Below is a listing; restate from it, character for character, the lines beginning at the line holding "766x510 pixels. At" and ending at the line holding "Viewport: 600px width, 349px height.", both included.

== INFORMATION PROVIDED ==

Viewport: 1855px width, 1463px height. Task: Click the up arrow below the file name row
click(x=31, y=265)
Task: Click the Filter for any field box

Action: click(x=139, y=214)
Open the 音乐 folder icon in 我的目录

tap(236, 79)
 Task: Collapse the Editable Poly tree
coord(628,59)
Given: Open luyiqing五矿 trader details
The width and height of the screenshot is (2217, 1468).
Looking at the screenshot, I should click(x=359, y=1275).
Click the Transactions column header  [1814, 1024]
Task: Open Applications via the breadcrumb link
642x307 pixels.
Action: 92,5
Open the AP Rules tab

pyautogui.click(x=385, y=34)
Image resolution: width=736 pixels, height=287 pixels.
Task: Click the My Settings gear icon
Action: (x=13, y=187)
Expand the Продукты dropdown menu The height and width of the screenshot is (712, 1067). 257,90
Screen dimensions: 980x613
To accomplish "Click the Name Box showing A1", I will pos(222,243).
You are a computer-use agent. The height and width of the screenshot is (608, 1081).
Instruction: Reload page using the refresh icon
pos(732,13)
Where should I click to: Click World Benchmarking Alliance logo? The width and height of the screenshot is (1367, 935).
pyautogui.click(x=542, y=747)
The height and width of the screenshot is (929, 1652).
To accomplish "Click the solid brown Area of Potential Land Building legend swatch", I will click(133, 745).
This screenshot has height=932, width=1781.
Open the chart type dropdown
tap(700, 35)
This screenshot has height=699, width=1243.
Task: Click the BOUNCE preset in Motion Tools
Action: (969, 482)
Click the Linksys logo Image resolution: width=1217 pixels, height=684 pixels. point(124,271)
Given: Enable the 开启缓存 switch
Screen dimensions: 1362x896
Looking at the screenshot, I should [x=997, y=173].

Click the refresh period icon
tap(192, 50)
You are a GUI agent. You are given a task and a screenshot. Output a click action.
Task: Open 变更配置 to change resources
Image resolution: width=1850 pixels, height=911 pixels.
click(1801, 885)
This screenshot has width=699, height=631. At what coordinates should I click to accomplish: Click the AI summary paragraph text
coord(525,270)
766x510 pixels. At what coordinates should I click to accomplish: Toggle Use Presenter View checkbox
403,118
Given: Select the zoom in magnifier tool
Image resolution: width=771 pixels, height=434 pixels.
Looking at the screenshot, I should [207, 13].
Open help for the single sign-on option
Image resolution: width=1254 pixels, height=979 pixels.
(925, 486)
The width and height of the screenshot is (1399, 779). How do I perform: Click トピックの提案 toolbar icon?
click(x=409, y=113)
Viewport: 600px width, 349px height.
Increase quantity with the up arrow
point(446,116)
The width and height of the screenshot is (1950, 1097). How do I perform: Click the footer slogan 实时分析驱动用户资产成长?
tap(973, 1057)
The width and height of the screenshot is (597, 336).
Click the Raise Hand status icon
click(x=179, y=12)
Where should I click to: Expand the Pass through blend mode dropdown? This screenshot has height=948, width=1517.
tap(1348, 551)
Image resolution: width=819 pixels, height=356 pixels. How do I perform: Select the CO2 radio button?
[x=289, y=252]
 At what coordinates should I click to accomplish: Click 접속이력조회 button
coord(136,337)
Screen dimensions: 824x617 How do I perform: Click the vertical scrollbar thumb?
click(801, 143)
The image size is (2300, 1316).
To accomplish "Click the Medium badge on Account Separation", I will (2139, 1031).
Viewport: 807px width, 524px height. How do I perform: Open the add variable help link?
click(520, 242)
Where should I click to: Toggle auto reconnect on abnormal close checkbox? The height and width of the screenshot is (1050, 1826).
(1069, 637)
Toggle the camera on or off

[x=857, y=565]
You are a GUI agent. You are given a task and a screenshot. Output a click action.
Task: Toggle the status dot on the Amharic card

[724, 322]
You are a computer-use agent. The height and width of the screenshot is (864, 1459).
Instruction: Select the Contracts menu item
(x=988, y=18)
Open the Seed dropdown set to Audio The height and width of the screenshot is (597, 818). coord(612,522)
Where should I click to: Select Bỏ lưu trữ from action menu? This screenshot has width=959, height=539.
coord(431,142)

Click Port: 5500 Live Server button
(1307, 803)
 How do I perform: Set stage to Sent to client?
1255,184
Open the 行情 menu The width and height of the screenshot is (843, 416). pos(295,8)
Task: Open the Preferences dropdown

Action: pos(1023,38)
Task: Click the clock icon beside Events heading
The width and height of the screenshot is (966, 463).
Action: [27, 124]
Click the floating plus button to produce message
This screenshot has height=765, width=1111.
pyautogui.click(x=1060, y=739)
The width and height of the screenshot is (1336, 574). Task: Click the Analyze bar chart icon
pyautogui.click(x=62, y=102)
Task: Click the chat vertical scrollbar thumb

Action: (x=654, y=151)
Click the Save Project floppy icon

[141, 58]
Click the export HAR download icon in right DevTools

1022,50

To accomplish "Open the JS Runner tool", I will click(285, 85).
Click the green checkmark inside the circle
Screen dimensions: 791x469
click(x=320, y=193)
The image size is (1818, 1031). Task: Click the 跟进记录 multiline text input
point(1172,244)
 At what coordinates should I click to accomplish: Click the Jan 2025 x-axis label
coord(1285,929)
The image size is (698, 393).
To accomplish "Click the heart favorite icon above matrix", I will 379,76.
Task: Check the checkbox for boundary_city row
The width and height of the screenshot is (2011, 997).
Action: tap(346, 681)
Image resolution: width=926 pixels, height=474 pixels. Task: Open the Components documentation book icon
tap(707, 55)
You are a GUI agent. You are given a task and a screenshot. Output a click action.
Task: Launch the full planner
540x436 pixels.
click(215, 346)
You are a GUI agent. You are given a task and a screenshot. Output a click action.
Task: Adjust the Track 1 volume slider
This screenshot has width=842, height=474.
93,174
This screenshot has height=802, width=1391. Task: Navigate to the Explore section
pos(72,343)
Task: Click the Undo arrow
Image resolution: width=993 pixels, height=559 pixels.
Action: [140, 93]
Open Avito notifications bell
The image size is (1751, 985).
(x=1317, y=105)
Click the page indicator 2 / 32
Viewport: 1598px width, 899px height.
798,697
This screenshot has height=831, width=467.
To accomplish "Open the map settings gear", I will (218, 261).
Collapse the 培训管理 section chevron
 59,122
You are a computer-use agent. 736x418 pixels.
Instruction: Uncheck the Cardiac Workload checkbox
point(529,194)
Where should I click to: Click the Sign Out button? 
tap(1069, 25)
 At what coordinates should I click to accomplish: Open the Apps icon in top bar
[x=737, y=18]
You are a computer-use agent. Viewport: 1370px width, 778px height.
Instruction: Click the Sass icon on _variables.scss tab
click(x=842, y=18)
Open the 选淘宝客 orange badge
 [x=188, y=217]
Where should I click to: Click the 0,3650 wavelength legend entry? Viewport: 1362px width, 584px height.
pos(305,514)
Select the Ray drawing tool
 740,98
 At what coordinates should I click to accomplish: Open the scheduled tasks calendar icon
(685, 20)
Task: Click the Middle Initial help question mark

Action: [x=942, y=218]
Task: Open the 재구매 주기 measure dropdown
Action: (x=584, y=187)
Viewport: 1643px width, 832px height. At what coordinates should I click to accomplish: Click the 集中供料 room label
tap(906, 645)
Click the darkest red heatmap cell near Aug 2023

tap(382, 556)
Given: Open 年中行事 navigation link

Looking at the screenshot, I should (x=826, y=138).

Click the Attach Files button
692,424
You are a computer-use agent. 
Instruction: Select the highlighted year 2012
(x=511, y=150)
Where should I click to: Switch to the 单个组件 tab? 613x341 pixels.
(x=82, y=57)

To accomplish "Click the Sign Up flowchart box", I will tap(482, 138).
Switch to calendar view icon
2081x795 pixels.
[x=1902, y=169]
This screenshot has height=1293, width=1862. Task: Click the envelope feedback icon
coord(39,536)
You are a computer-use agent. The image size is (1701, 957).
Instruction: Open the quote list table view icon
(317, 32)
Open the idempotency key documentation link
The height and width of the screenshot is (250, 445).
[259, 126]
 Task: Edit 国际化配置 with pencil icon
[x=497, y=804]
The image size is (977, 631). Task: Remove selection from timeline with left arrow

===

◆ **RESPONSE**
766x510 pixels. At what coordinates should I click to accomplish: Toggle Use Presenter View checkbox
403,118
Given: Select the zoom in magnifier tool
Image resolution: width=771 pixels, height=434 pixels.
Looking at the screenshot, I should [207, 13].
Open help for the single sign-on option
Image resolution: width=1254 pixels, height=979 pixels.
(925, 486)
The width and height of the screenshot is (1399, 779). How do I perform: Click トピックの提案 toolbar icon?
click(x=409, y=113)
Viewport: 600px width, 349px height.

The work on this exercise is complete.